Kaiqi Chen,Jianhua Zhang,Jialing Liu,Qiyi Tong,Ruyu Liu,Shengyong Chen
DOI: https://doi.org/10.48550/arXiv.2209.06428
2022-09-14
Abstract:Visual Simultaneous Localization and Mapping (vSLAM) has achieved great progress in the computer vision and robotics communities, and has been successfully used in many fields such as autonomous robot navigation and AR/VR. However, vSLAM cannot achieve good localization in dynamic and complex environments. Numerous publications have reported that, by combining with the semantic information with vSLAM, the semantic vSLAM systems have the capability of solving the above problems in recent years. Nevertheless, there is no comprehensive survey about semantic vSLAM. To fill the gap, this paper first reviews the development of semantic vSLAM, explicitly focusing on its strengths and differences. Secondly, we explore three main issues of semantic vSLAM: the extraction and association of semantic information, the application of semantic information, and the advantages of semantic vSLAM. Then, we collect and analyze the current state-of-the-art SLAM datasets which have been widely used in semantic vSLAM systems. Finally, we discuss future directions that will provide a blueprint for the future development of semantic vSLAM.
Computer Vision and Pattern Recognition
What problem does this paper attempt to address?
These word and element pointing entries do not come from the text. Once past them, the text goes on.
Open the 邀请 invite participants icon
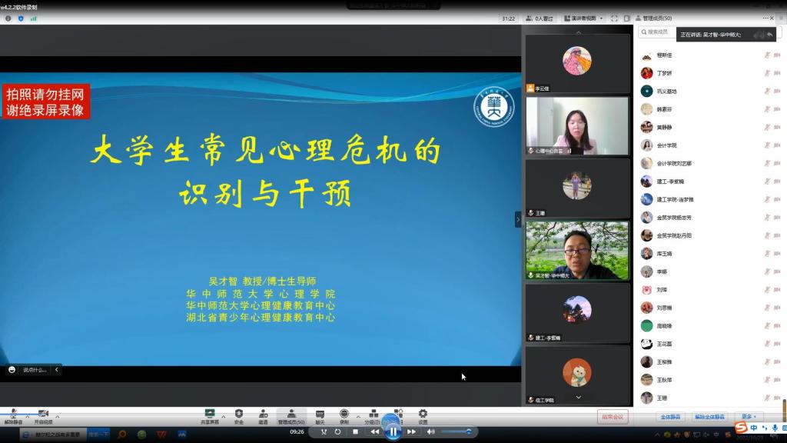This screenshot has height=443, width=787. click(x=263, y=415)
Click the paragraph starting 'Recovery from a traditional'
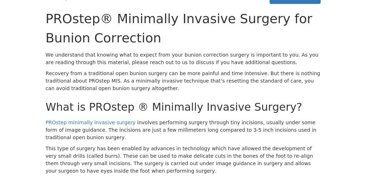The height and width of the screenshot is (178, 366). [182, 81]
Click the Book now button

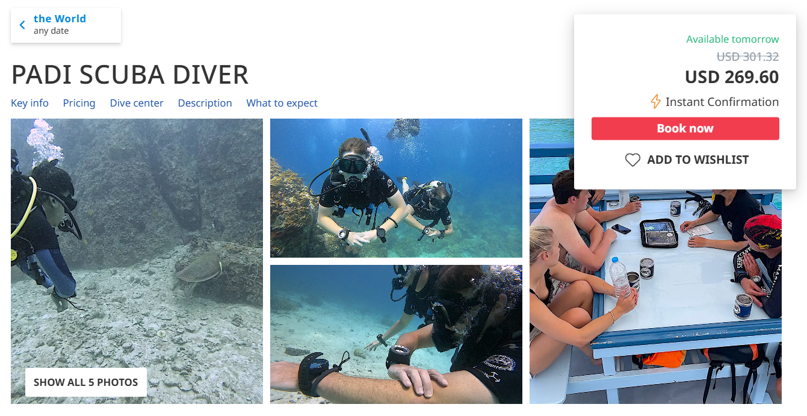click(685, 128)
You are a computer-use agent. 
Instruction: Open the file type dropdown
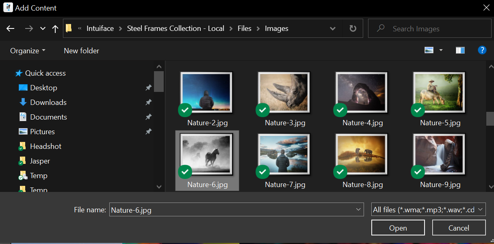pos(481,209)
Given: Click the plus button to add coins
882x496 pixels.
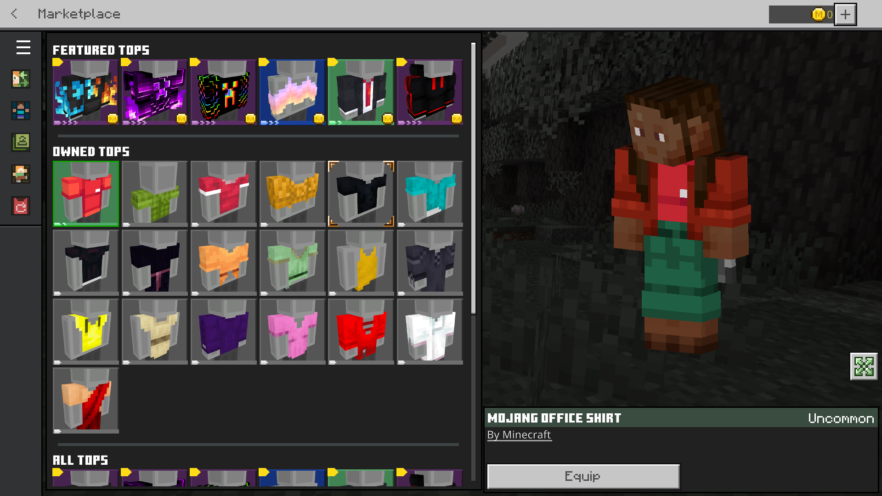Looking at the screenshot, I should tap(845, 14).
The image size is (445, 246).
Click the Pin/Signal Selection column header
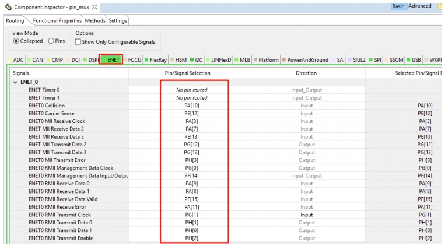click(x=188, y=73)
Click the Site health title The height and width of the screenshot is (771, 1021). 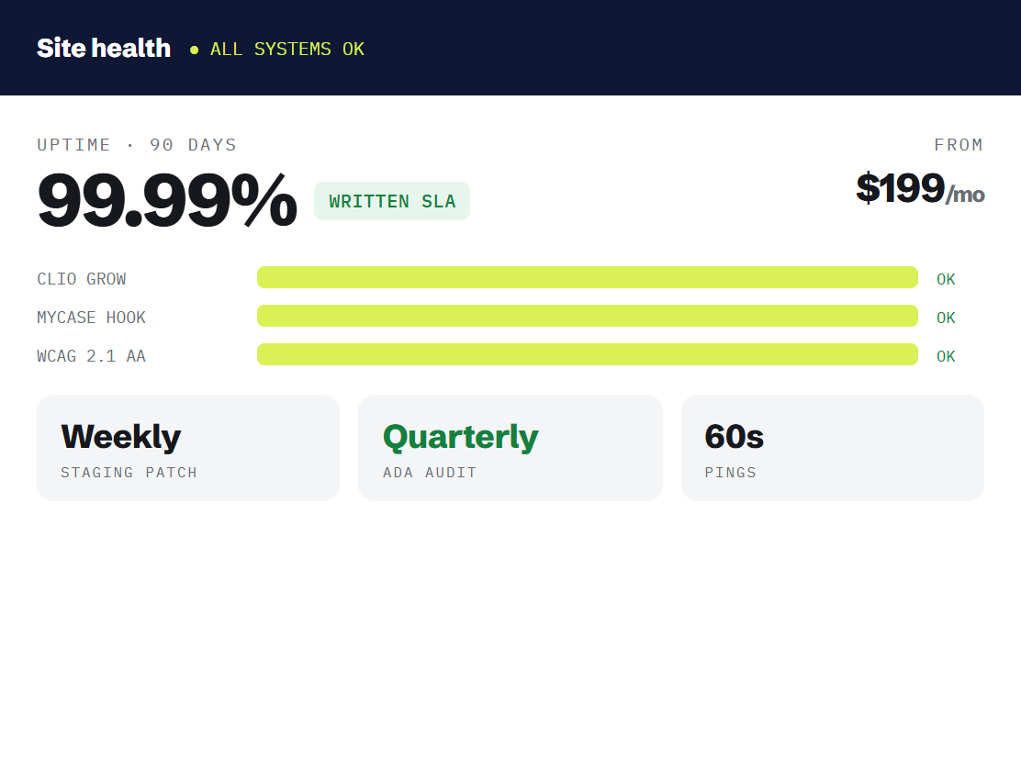[x=104, y=48]
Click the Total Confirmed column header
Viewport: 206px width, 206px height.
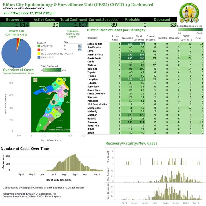139,38
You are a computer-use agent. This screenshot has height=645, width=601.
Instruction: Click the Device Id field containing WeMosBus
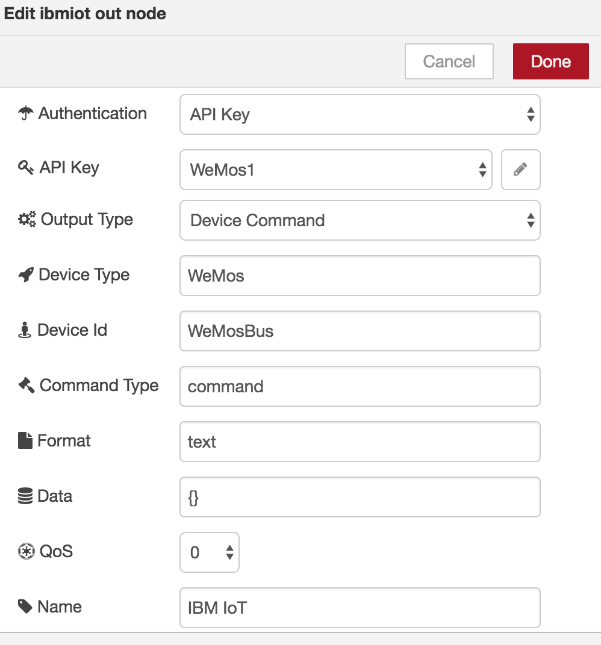tap(360, 331)
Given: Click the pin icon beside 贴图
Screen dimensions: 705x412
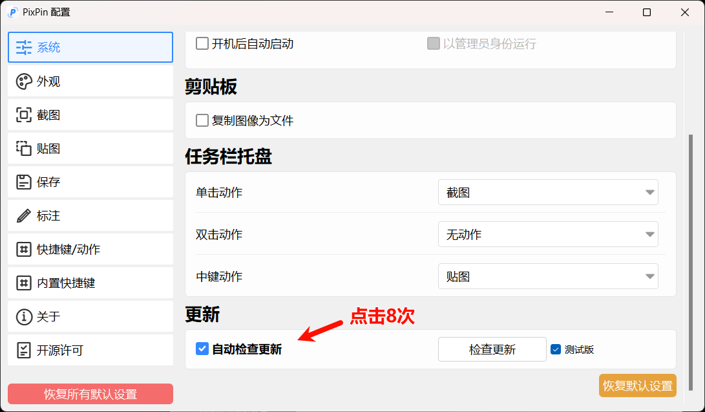Looking at the screenshot, I should (24, 149).
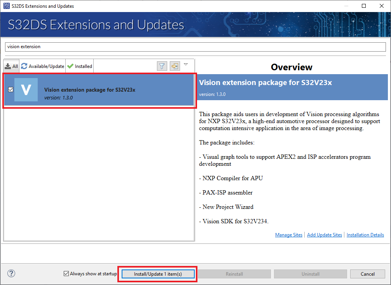
Task: Click the green checkmark Installed icon
Action: (70, 66)
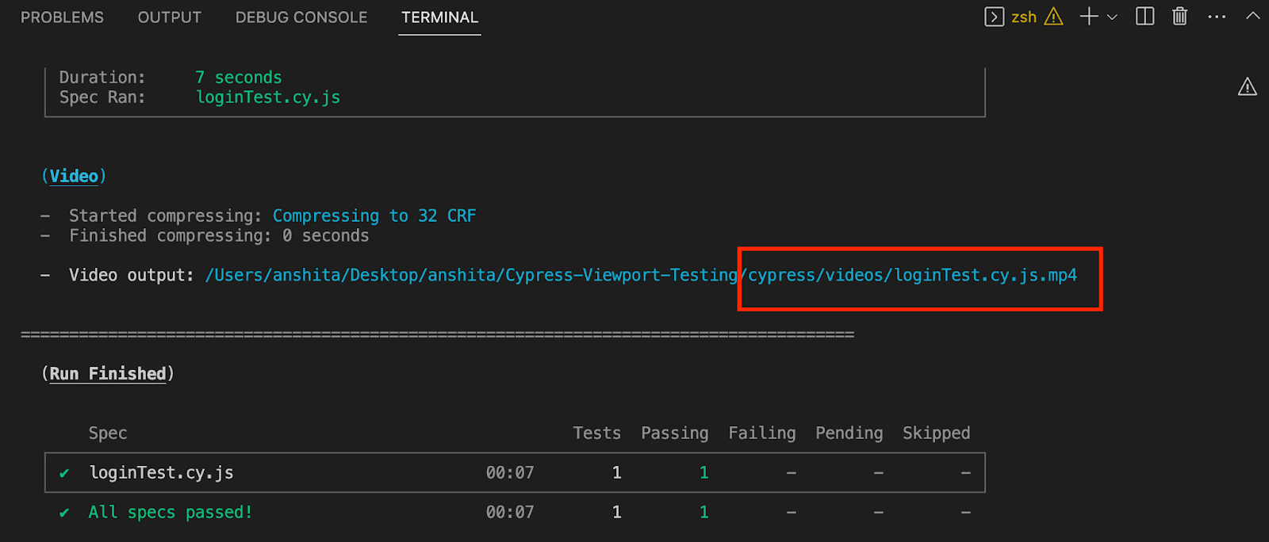Viewport: 1269px width, 542px height.
Task: Click the Run Finished heading text
Action: coord(108,374)
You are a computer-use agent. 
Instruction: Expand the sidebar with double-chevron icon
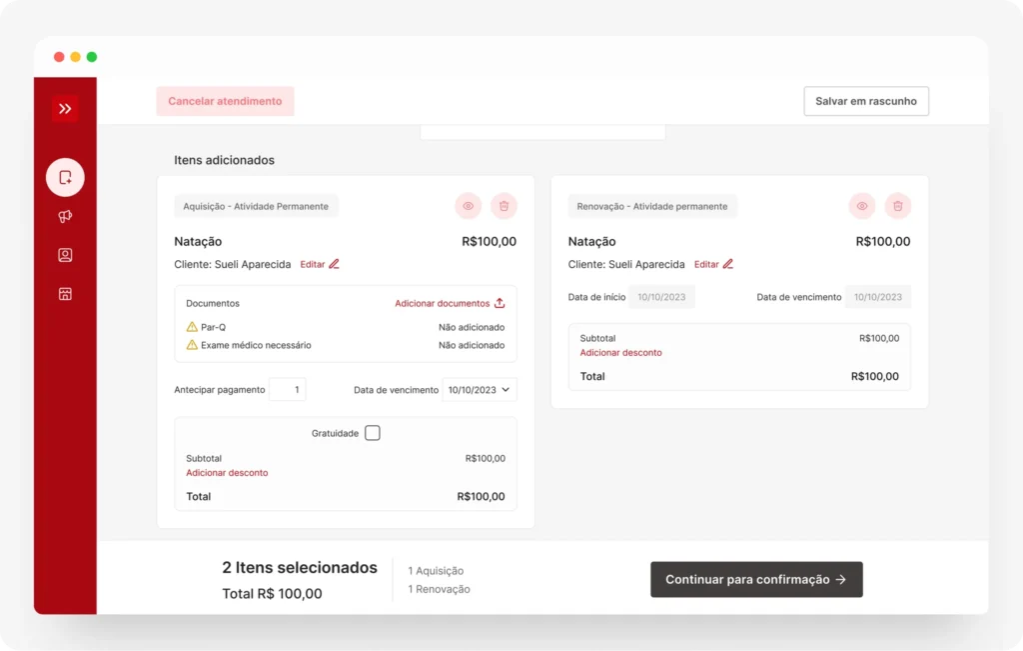(65, 109)
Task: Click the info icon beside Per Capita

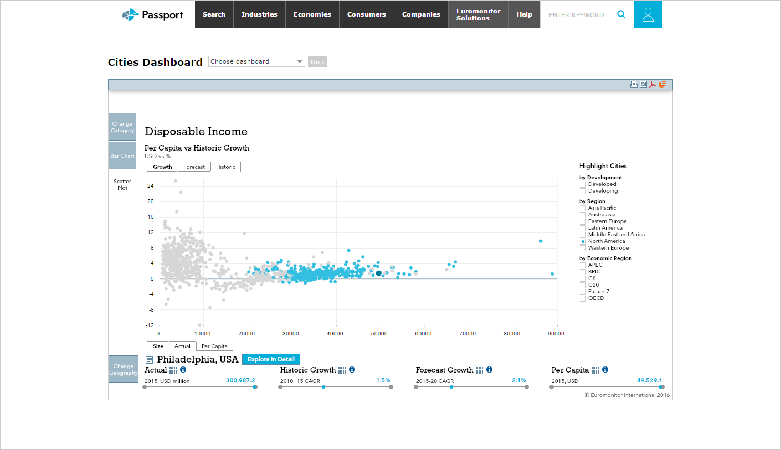Action: click(x=605, y=370)
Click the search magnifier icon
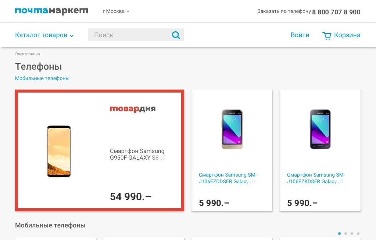This screenshot has height=240, width=376. pyautogui.click(x=176, y=35)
The problem that this paper attempts to solve is that visual Simultaneous Localization and Mapping (vSLAM) is difficult to achieve good localization in dynamic and complex environments. Specifically, traditional vSLAM methods face many challenges when dealing with illumination changes, moving dynamic objects, and texture - lacking environments, and the geometric maps constructed are difficult to be applied to path planning and navigation. To solve these problems, researchers have begun to explore methods of combining semantic information with vSLAM, that is, semantic vSLAM. By integrating deep - learning techniques to extract feature points, descriptors and semantic information, and perform pose estimation, semantic vSLAM can not only obtain geometric structure information in the environment, but also extract semantic information such as the position, orientation and category of independent objects, thereby improving the accuracy and robustness of localization and constructing different types of semantic maps, such as pixel - level maps and object - level maps. Therefore, semantic vSLAM can help robots perceive and adapt to unknown complex environments more accurately and perform more complex tasks. The main contributions of the paper are that it systematically reviews the development history of semantic vSLAM for the first time, focuses on introducing its advantages and characteristics, and discusses three main problems in semantic vSLAM: extraction and association of semantic information, application of semantic information, and advantages of semantic vSLAM. In addition, the paper also collects and analyzes SLAM data sets currently widely used in semantic vSLAM systems and discusses future development directions, providing a blueprint for the future development of semantic vSLAM.